The Perfectionists: How Precision Engineers Created the Modern World
Simon Winchester - 2018
At the dawn of the Industrial Revolution in eighteenth-century England, standards of measurement were established, giving way to the development of machine tools—machines that make machines. Eventually, the application of precision tools and methods resulted in the creation and mass production of items from guns and glass to mirrors, lenses, and cameras—and eventually gave way to further breakthroughs, including gene splicing, microchips, and the Hadron Collider.Simon Winchester takes us back to origins of the Industrial Age, to England where he introduces the scientific minds that helped usher in modern production: John Wilkinson, Henry Maudslay, Joseph Bramah, Jesse Ramsden, and Joseph Whitworth.

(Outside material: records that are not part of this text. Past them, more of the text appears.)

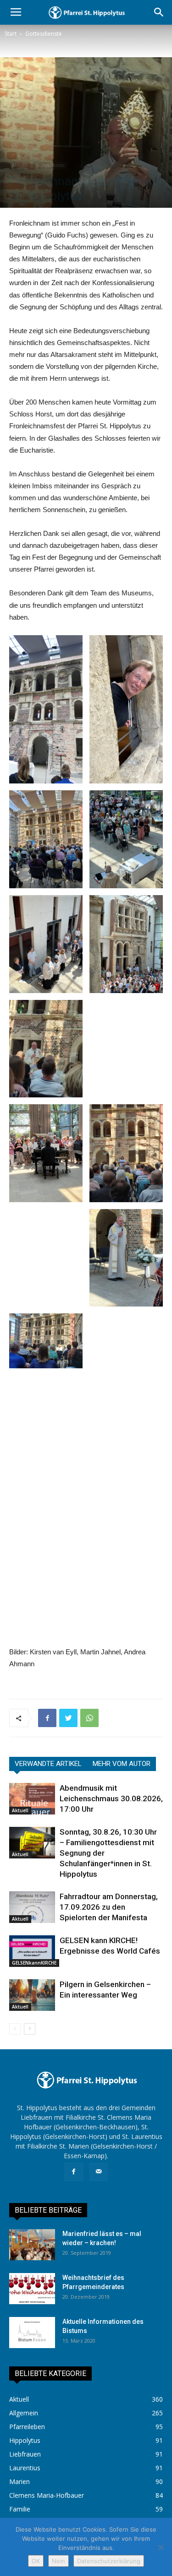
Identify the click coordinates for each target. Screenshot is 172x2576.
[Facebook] (74, 2172)
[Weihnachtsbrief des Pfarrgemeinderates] (32, 2289)
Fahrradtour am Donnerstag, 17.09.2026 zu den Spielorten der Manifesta (109, 1907)
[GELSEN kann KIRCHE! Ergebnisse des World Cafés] (32, 1951)
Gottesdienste (43, 34)
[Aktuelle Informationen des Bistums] (32, 2333)
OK (36, 2561)
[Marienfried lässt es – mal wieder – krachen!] (32, 2245)
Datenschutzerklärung (108, 2561)
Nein (58, 2561)
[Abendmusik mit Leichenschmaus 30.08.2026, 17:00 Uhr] (32, 1799)
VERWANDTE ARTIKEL (48, 1764)
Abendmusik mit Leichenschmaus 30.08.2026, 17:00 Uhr (111, 1798)
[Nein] (160, 2547)
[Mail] (98, 2172)
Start (11, 34)
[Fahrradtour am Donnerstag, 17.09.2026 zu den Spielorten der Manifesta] (32, 1907)
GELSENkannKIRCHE (34, 1963)
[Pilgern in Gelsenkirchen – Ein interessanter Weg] (32, 1995)
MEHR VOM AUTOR (121, 1764)
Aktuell (20, 165)
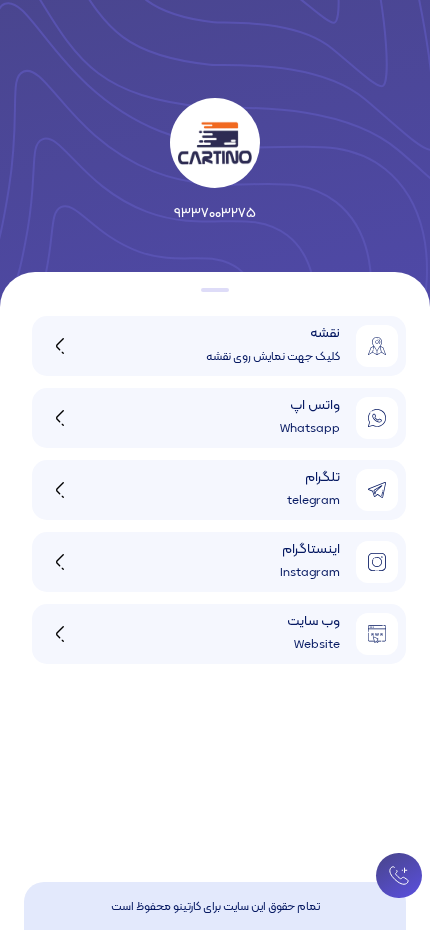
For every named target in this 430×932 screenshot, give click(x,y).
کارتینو (187, 907)
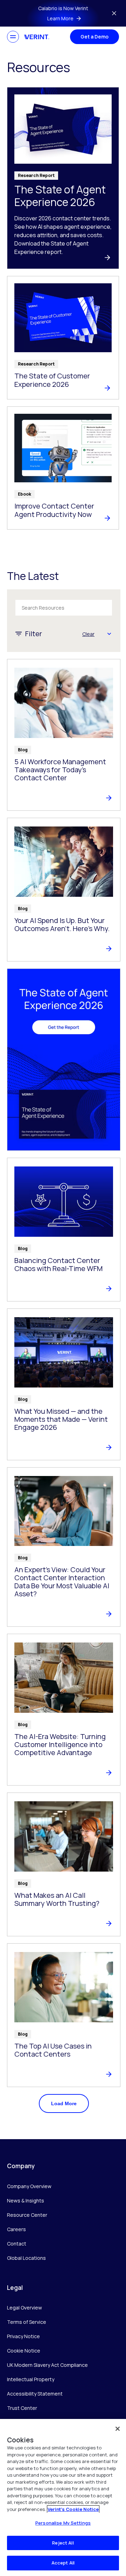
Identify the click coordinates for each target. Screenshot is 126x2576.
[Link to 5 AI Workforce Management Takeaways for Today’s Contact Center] (63, 734)
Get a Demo (94, 36)
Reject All (63, 2543)
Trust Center (22, 2408)
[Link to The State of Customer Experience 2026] (63, 337)
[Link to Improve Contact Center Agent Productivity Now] (63, 468)
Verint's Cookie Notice (73, 2509)
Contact (16, 2243)
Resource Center (27, 2215)
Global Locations (26, 2258)
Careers (16, 2229)
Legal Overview (24, 2307)
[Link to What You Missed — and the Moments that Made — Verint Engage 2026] (63, 1384)
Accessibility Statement (35, 2393)
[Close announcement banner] (114, 13)
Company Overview (29, 2186)
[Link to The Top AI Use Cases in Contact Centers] (63, 2015)
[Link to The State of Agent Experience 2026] (63, 177)
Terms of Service (26, 2322)
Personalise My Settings (63, 2523)
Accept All (63, 2563)
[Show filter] (109, 633)
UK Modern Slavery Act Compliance (47, 2365)
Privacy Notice (23, 2336)
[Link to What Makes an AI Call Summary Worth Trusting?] (63, 1864)
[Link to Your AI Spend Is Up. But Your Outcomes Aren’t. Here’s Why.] (63, 889)
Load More (64, 2103)
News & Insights (25, 2200)
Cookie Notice (23, 2350)
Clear (88, 634)
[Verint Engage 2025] (63, 1059)
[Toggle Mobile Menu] (13, 37)
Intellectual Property (30, 2379)
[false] (117, 2428)
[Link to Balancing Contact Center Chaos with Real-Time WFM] (63, 1229)
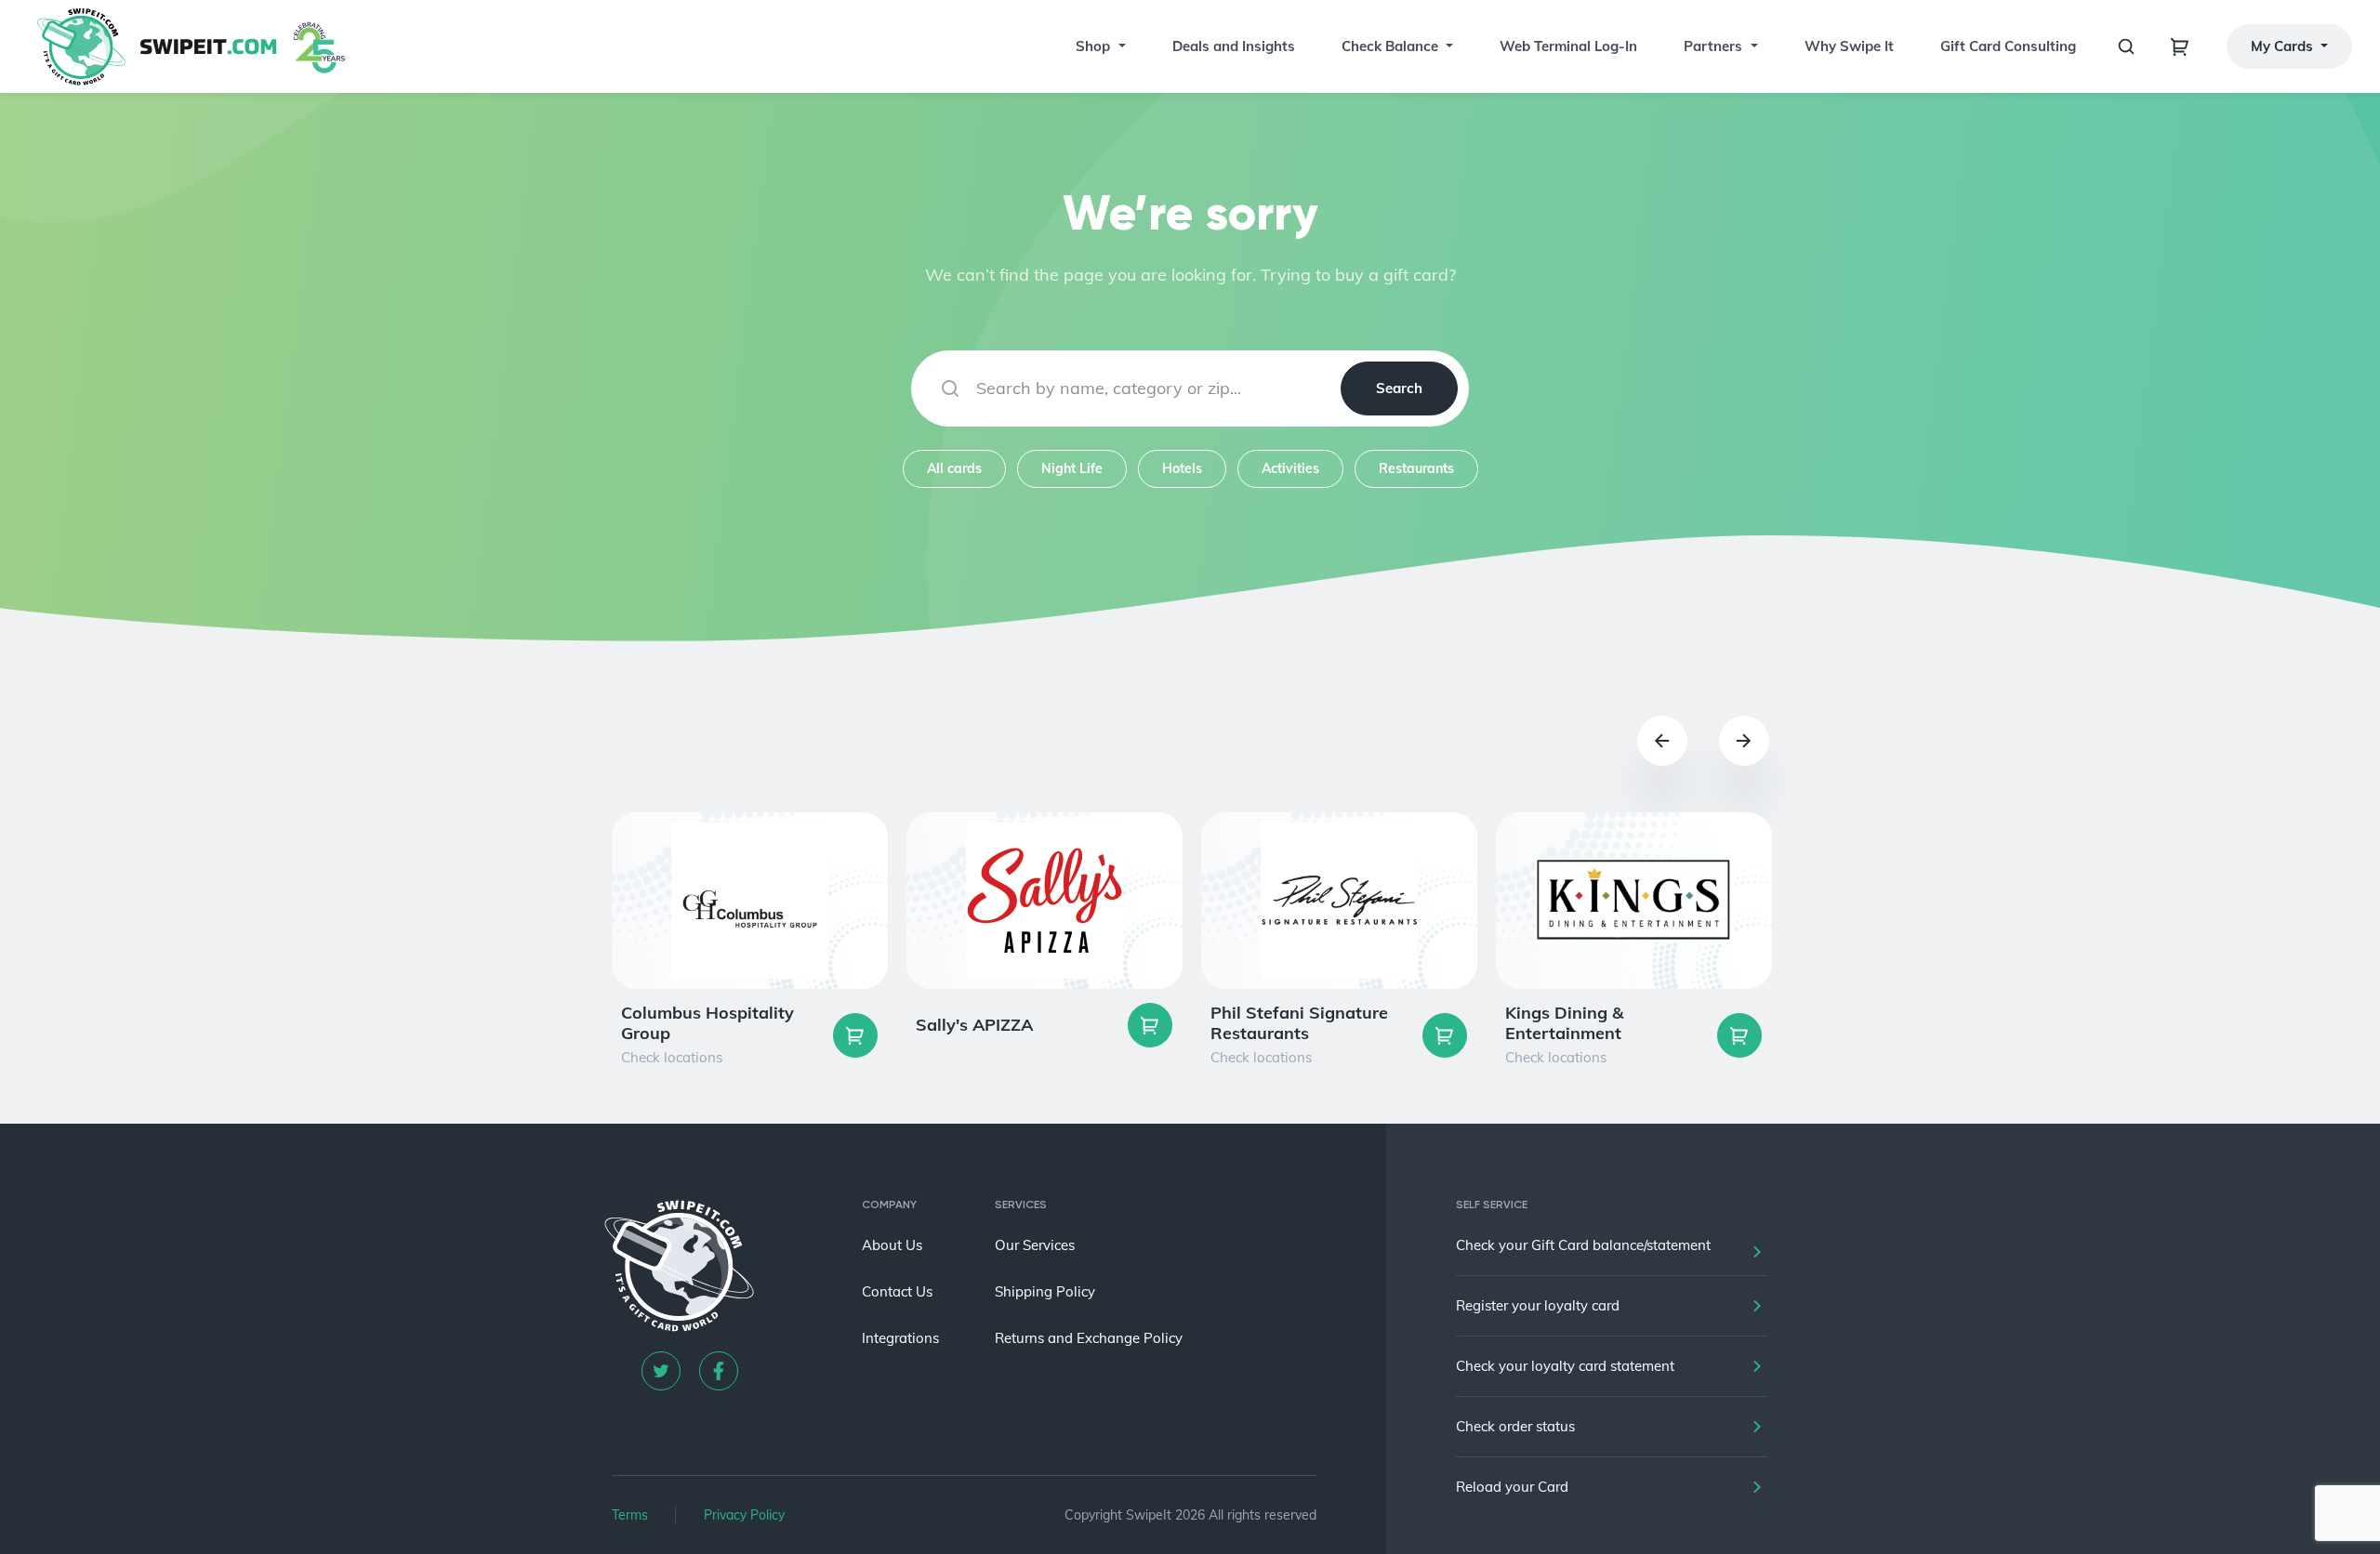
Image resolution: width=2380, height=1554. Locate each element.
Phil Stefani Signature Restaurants (1299, 1023)
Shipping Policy (1045, 1291)
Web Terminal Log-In (1568, 46)
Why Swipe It (1849, 46)
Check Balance (1390, 46)
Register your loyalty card (1538, 1305)
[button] (1120, 46)
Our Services (1035, 1245)
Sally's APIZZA (974, 1024)
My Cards (2284, 46)
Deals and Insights (1233, 46)
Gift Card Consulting (2008, 46)
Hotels (1182, 468)
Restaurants (1416, 468)
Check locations (671, 1057)
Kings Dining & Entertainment (1564, 1023)
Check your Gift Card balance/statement (1583, 1245)
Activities (1290, 468)
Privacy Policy (744, 1515)
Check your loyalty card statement (1565, 1366)
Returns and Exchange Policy (1089, 1338)
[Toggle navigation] (2180, 46)
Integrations (900, 1338)
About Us (892, 1245)
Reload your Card (1512, 1486)
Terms (630, 1515)
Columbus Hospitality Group (707, 1023)
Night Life (1072, 468)
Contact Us (897, 1291)
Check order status (1515, 1426)
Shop (1093, 46)
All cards (954, 468)
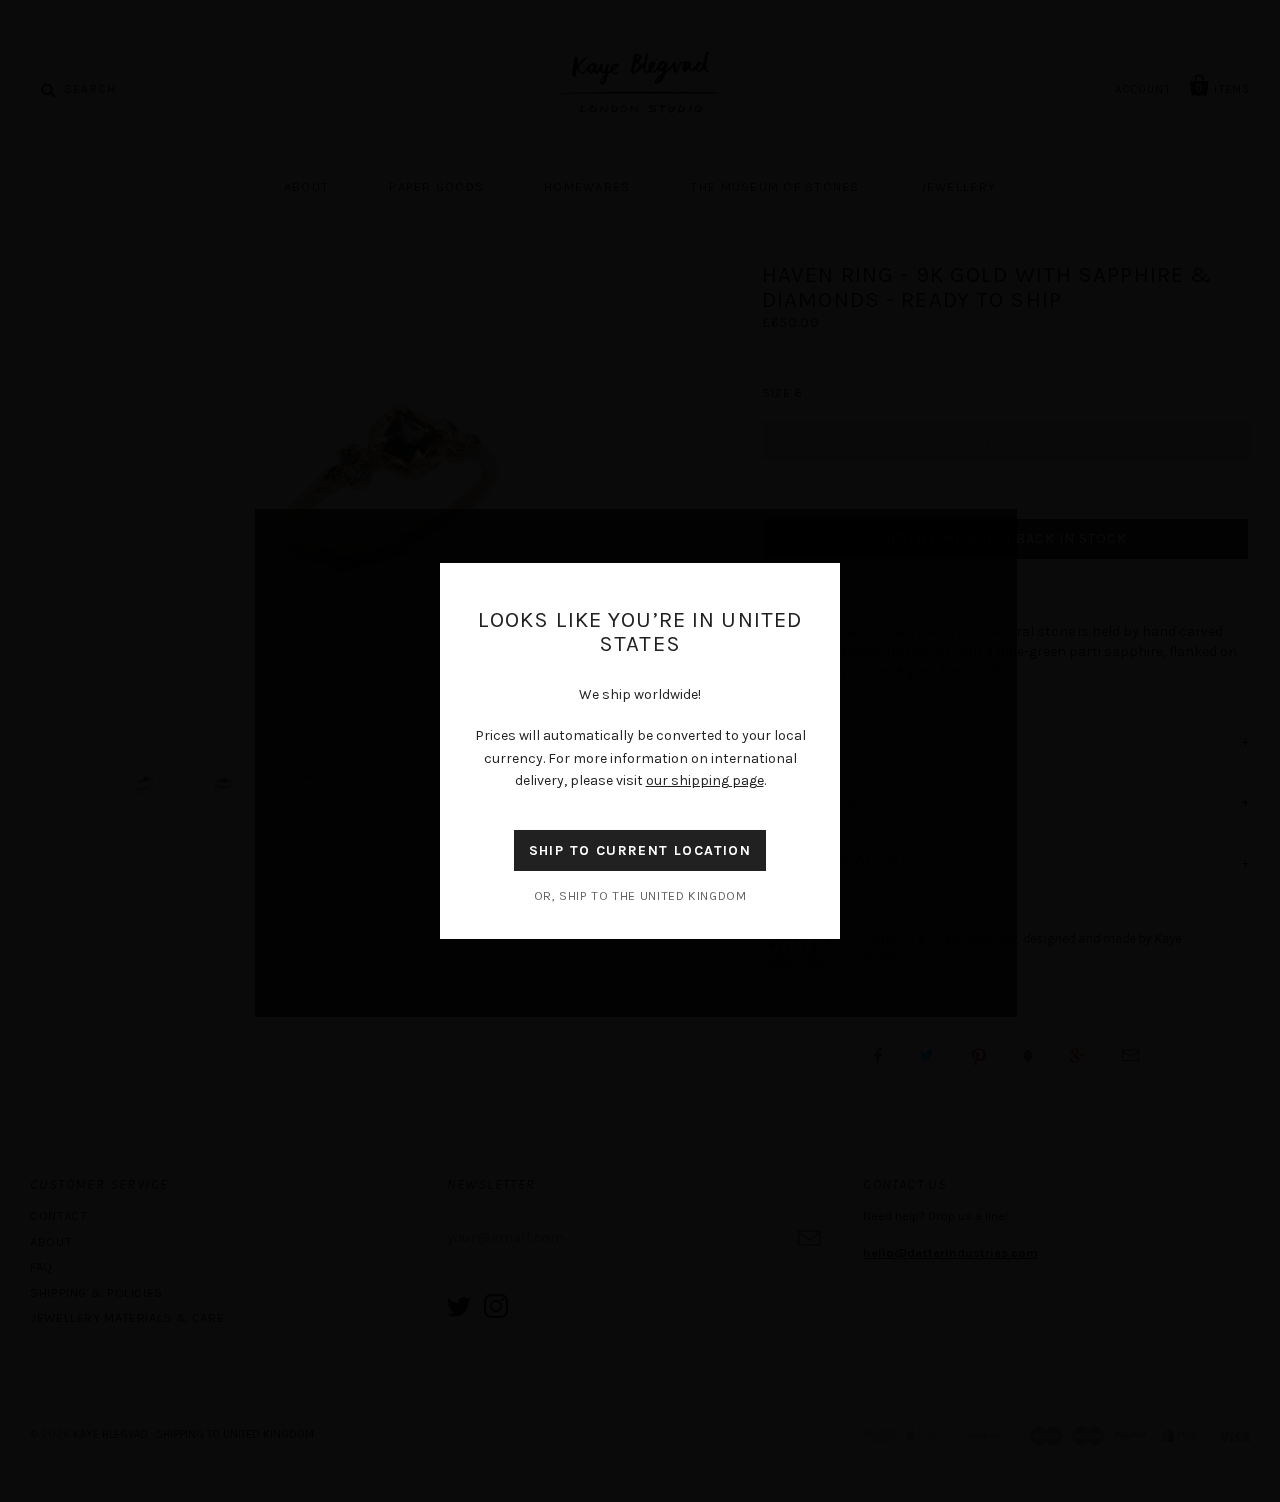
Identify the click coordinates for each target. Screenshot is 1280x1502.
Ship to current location (640, 850)
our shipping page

It was Thomas Jefferson who later exported their discoveries to the fledgling United States, setting the nation on its course to become a manufacturing titan. Winchester moves forward through time, to today’s cutting-edge developments occurring around the world, from America to Western Europe to Asia.As he introduces the minds and methods that have changed the modern world, Winchester explores fundamental questions. Why is precision important? What are the different tools we use to measure it? Who has invented and perfected it? Has the pursuit of the ultra-precise in so many facets of human life blinded us to other things of equal value, such as an appreciation for the age-old traditions of craftsmanship, art, and high culture? Are we missing something that reflects the world as it is, rather than the world as we think we would wish it to be? And can the precise and the natural co-exist in society?